I am trying to import a CSV from Dropbox into RStudio Cloud and it seems that RStudio is not reading the file correctly. The dataset has 7 columns, 5 million+ rows of toll collection data but the RStudio seems to be pulling something completely different.

I downloaded the CSV from https://data.ny.gov/Transportation/NYS-Thruway-Origin-and-Destination-Points-for-All-/chzq-388p onto my computer and then uploaded the file to Dropbox. The Dropbox file link for the file is https://www.dropbox.com/s/y76m7r7wuzlj7oo/NYS_Thruway_Origin_and_Destination_Points_for_All_Vehicles_-_1_Hour_Intervals__2019%20%283%29.csv?dl=0.

I have used both rempis and read.csv to load the file but RStudio is not reading the data set. Instead of the data set, RStudio Cloud is instead reading a file with two columns (row.names and X.Docutype).

Using read.csv:

ThruwayTrafficData <- read.csv(file = "https://www.dropbox.com/s/y76m7r7wuzlj7oo/NYS_Thruway_Origin_and_Destination_Points_for_All_Vehicles_-_1_Hour_Intervals__2019%20%283%29.csv?dl=0", header = TRUE)

Using rempis:

install.packages("rempis")
library(rempis)
ThruwayTrafficDataURL <- "https://www.dropbox.com/s/y76m7r7wuzlj7oo/NYS_Thruway_Origin_and_Destination_Points_for_All_Vehicles_-_1_Hour_Intervals__2019%20%283%29.csv?dl="
ThruwayTrafficData <- repmis::source_data(ThruwayTrafficDataURL, header = TRUE)
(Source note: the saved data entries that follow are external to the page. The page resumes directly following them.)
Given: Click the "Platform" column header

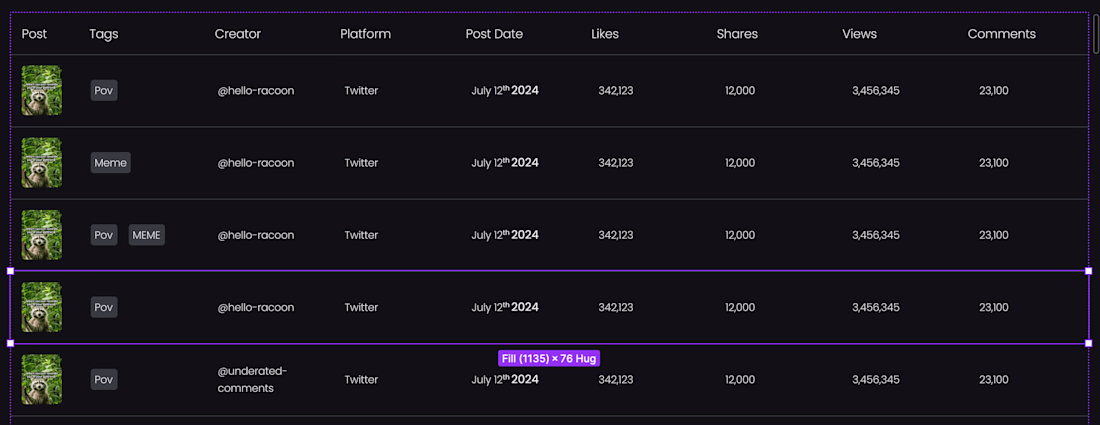Looking at the screenshot, I should point(365,34).
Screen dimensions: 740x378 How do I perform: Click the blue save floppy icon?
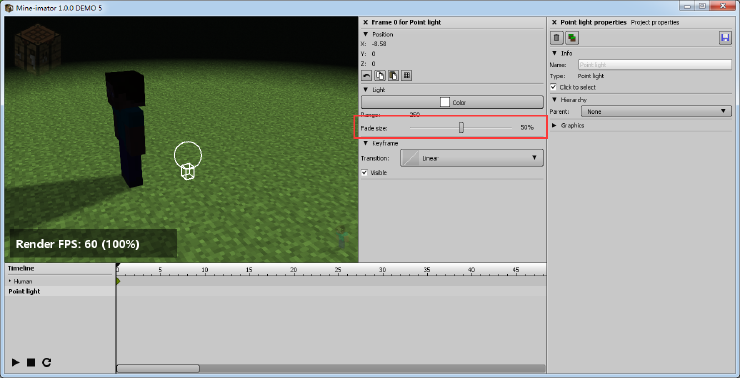[x=725, y=38]
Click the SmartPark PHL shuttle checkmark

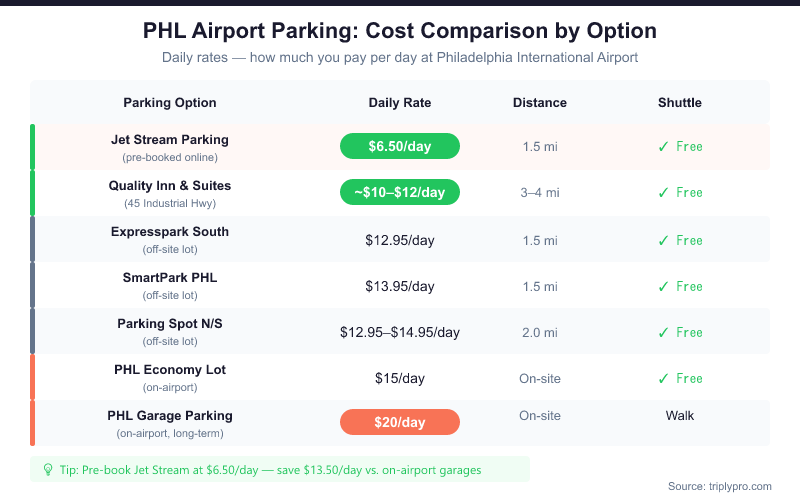[x=663, y=286]
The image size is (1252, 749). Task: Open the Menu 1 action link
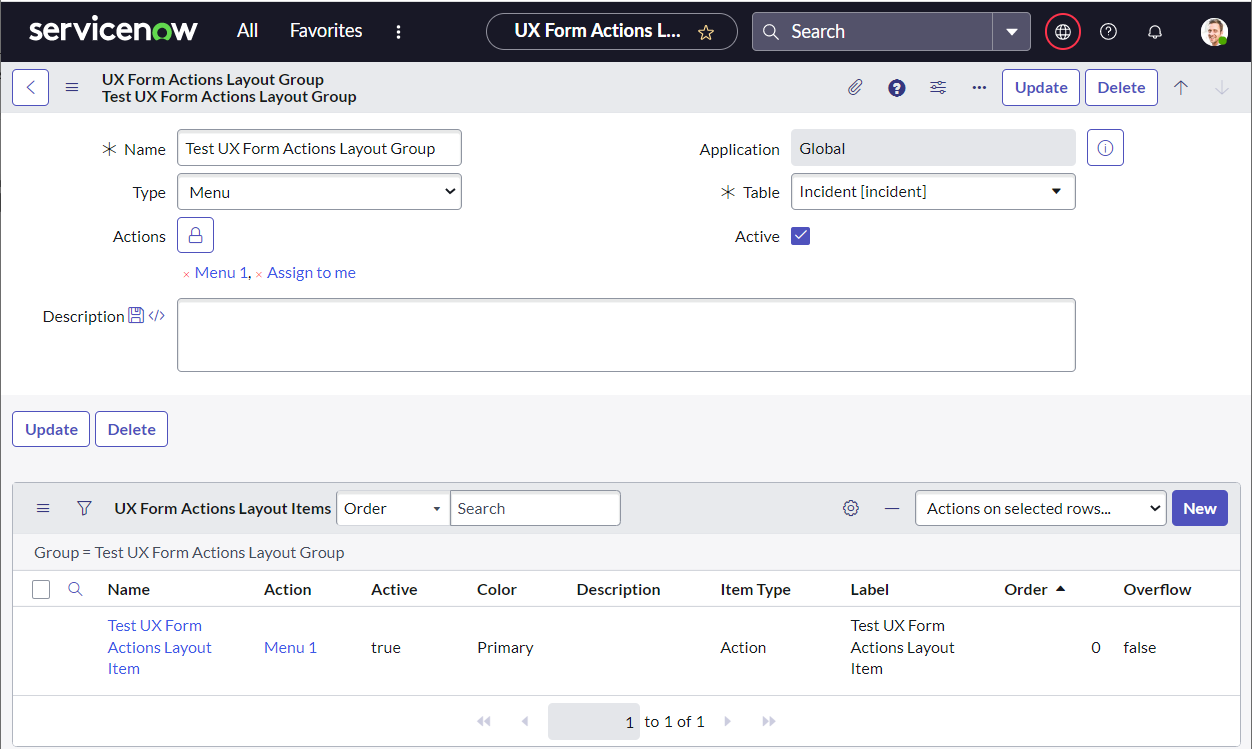point(290,647)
When I download the file and then load it onto RStudio Desktop using my file path, it loads perfectly fine.

I do however want to use RStudio Cloud. I need to use DropBox and cannot upload the file onto RStudio Cloud because the file size is about 700 MB.

Solution

You need to find a better link. You can troubleshoot by using readLines("https://...") instead of read.csv (beware, don't dump the whole thing to the console, it's annoyingly big). The character vector is 211 long (for me), and the first few lines start with:

<!DOCTYPE html><html xml:lang="en" class="maestro" xmlns="http://www.w3.org/1999/xhtml"><head><script nonce="RH9SaRzfUGdPecKWSel7">
window._goch_ = {};
window.addEventListener('click', function(event) {
    'use strict';
    for (var elm = event.target; elm; elm = elm.parentElement) {
        if (elm.id &&

This suggests your URL is retrieving the HTML behind the page, not the data itself.
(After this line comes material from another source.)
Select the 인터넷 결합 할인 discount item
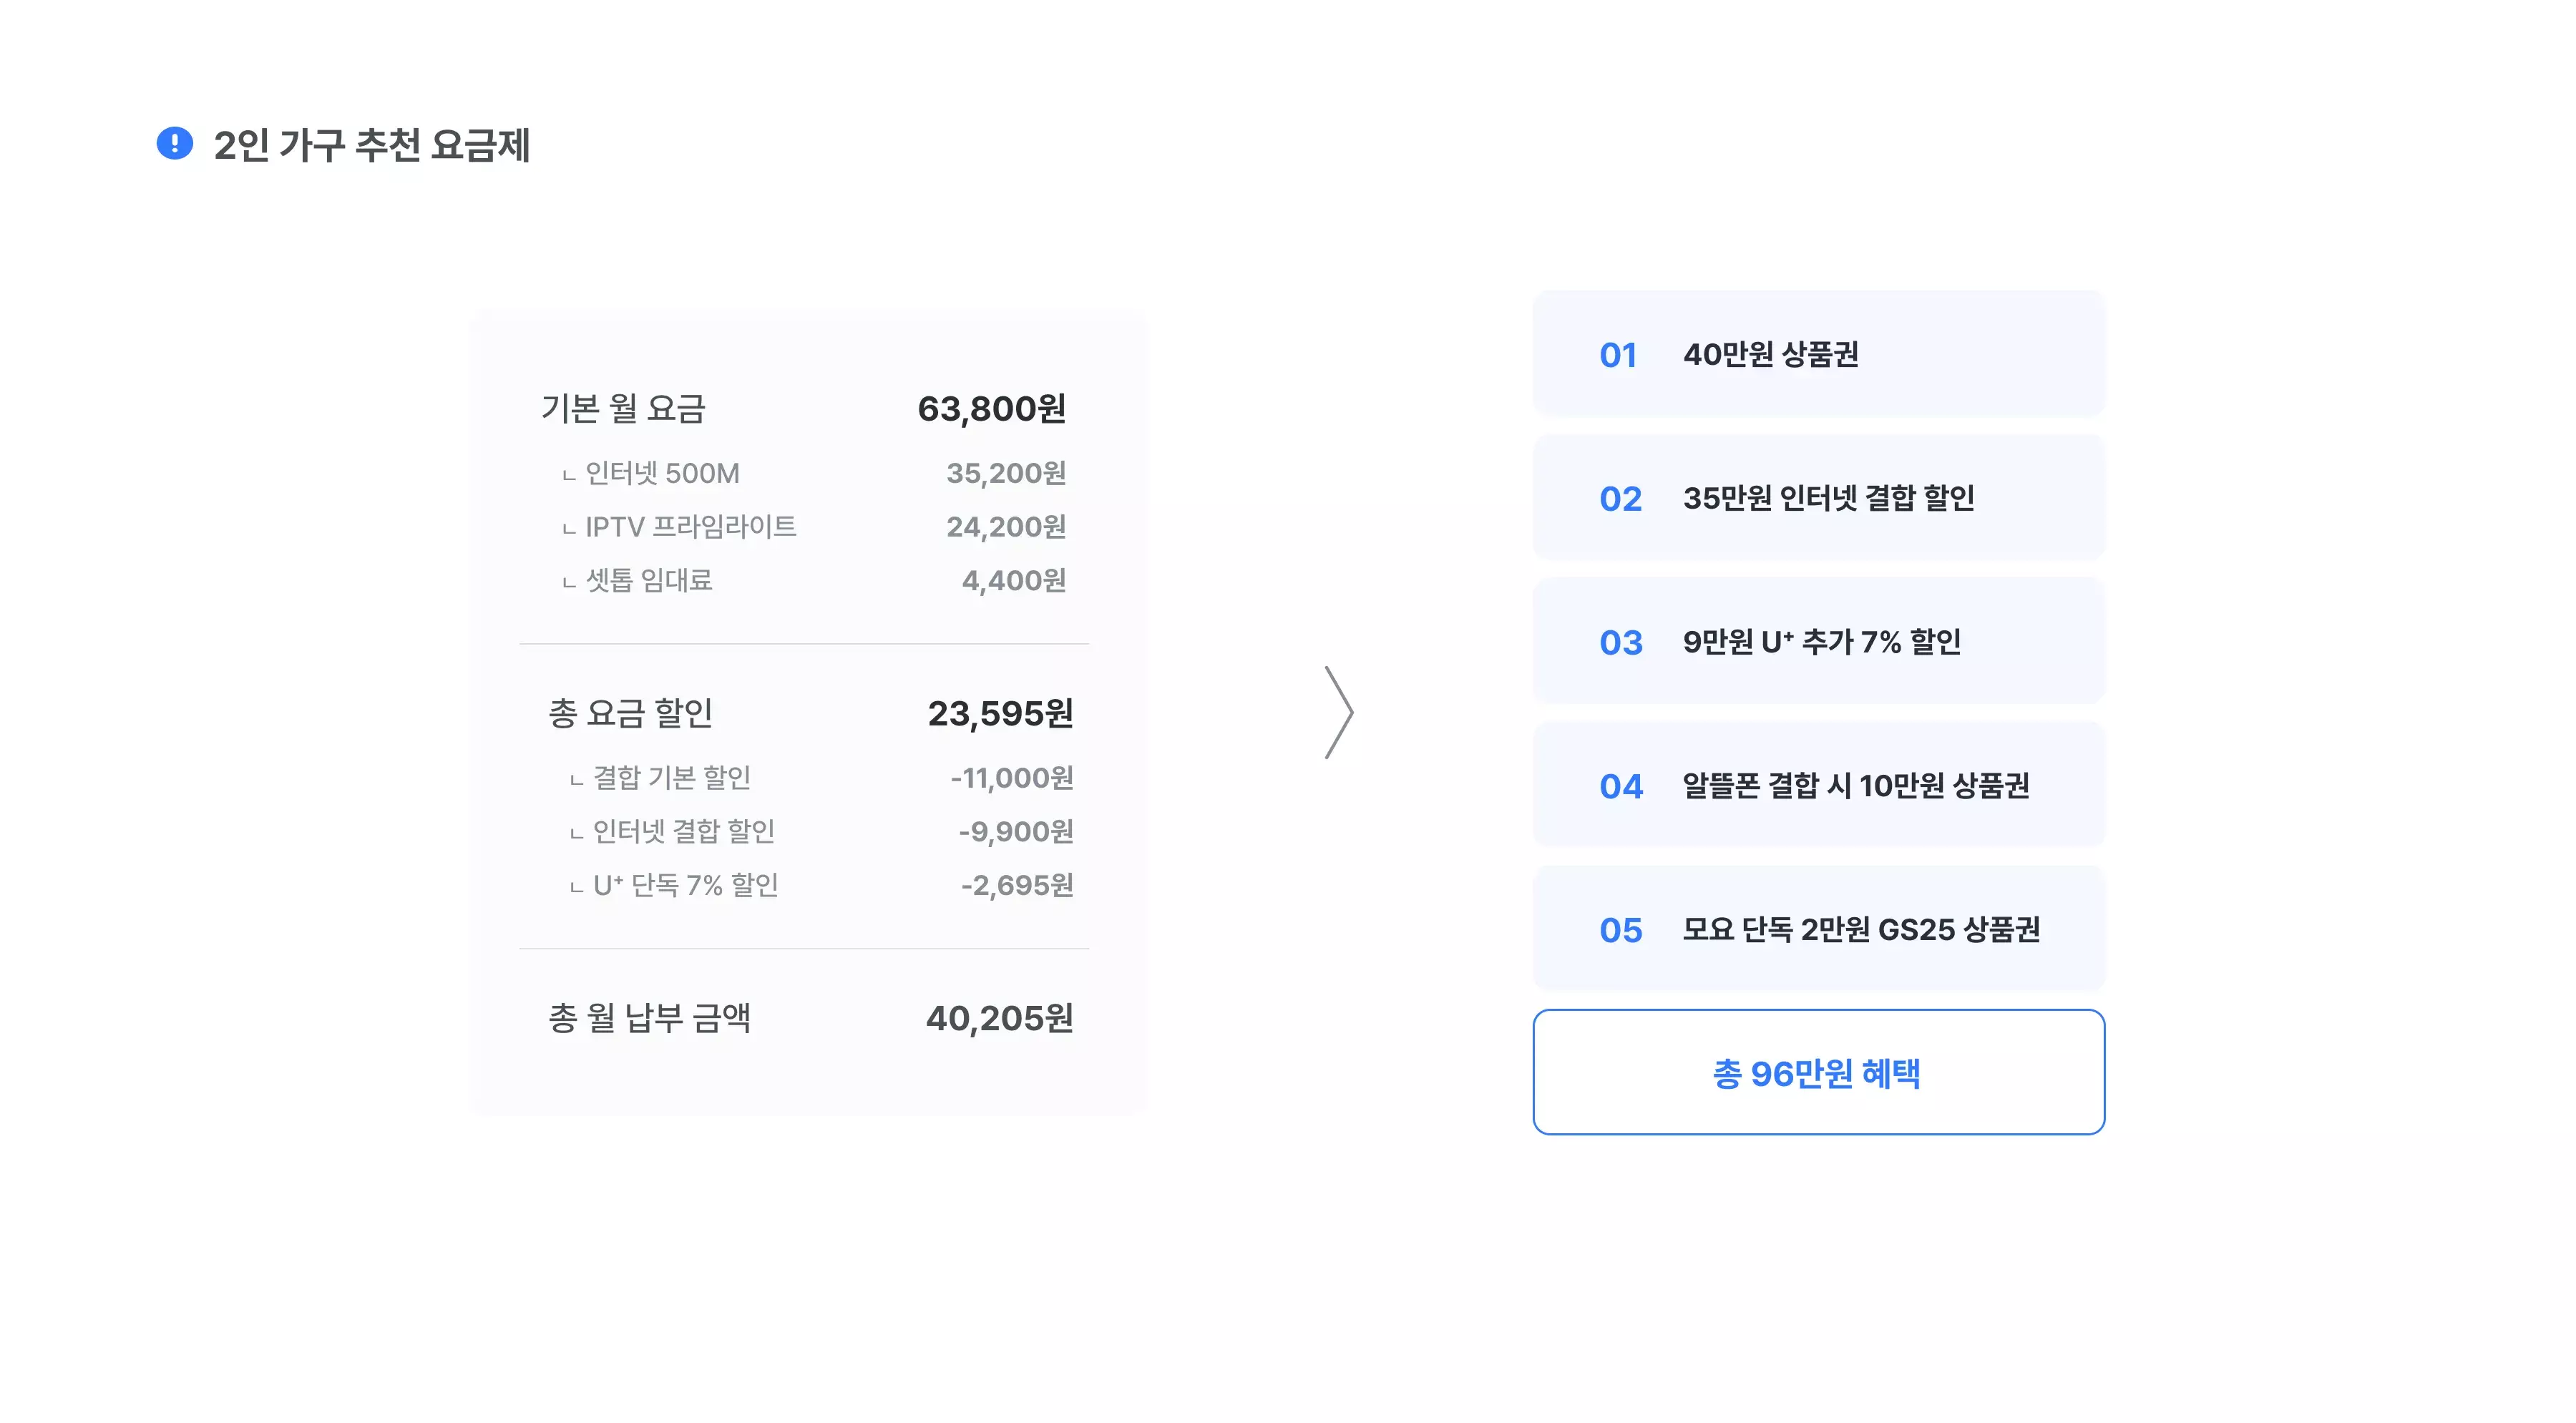The height and width of the screenshot is (1423, 2576). click(x=683, y=831)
Instead, change the end of your URL from dl=0 to dl=1, and the read.csv works fine. I don't know the API behind the variable, but it works for me (albeit slowly ... that's not a small file).

More the point, if you go to the link you provided, it takes you to a page that says "This file is too big to preview", and provides a javascript pull-down for a direct-download. If you start the download, once started you can interrupt it. In FF at least, you can then look at the download URL (right-click on the interrupted download, select "copy download link") and see that it ends with dl=1, though the URL has a few more components to it than what I tried.

Regardless, once I changed 0 to 1 and downloaded it, I got this:

> ThruwayTrafficData <- read.csv(file = "https://www.dropbox.com/s/y76m7r7wuzlj7oo/NYS_Thruway_Origin_and_Destination_Points_for_All_Vehicles_-_1_Hour_Intervals__2019%20%283%29.csv?dl=1", header = TRUE)
> str(ThruwayTrafficData)
 'data.frame':   5670906 obs. of  7 variables:
  $ Date                   : Factor w/ 108 levels "01/01/2019","01/02/2019",..: 108 108 108 108 108 108 108 108 108 108 ...
  $ Entrance               : Factor w/ 52 levels "15","16","17",..: 1 1 1 1 1 1 1 1 1 1 ...
  $ Exit                   : Factor w/ 52 levels "15","16H","17",..: 3 3 3 3 3 3 3 3 3 3 ...
  $ Interval.Beginning.Time: int  0 0 0 0 0 0 0 0 0 0 ...
  $ Vehicle.Class          : Factor w/ 12 levels "2H","2L","3H",..: 1 1 2 2 3 5 7 7 8 9 ...
  $ Vehicle.Count          : int  1 6 33 120 5 1 5 28 6 2 ...
  $ Payment.Type           : Factor w/ 2 levels "CASH","E-ZPass": 1 2 1 2 2 2 1 2 2 2 ...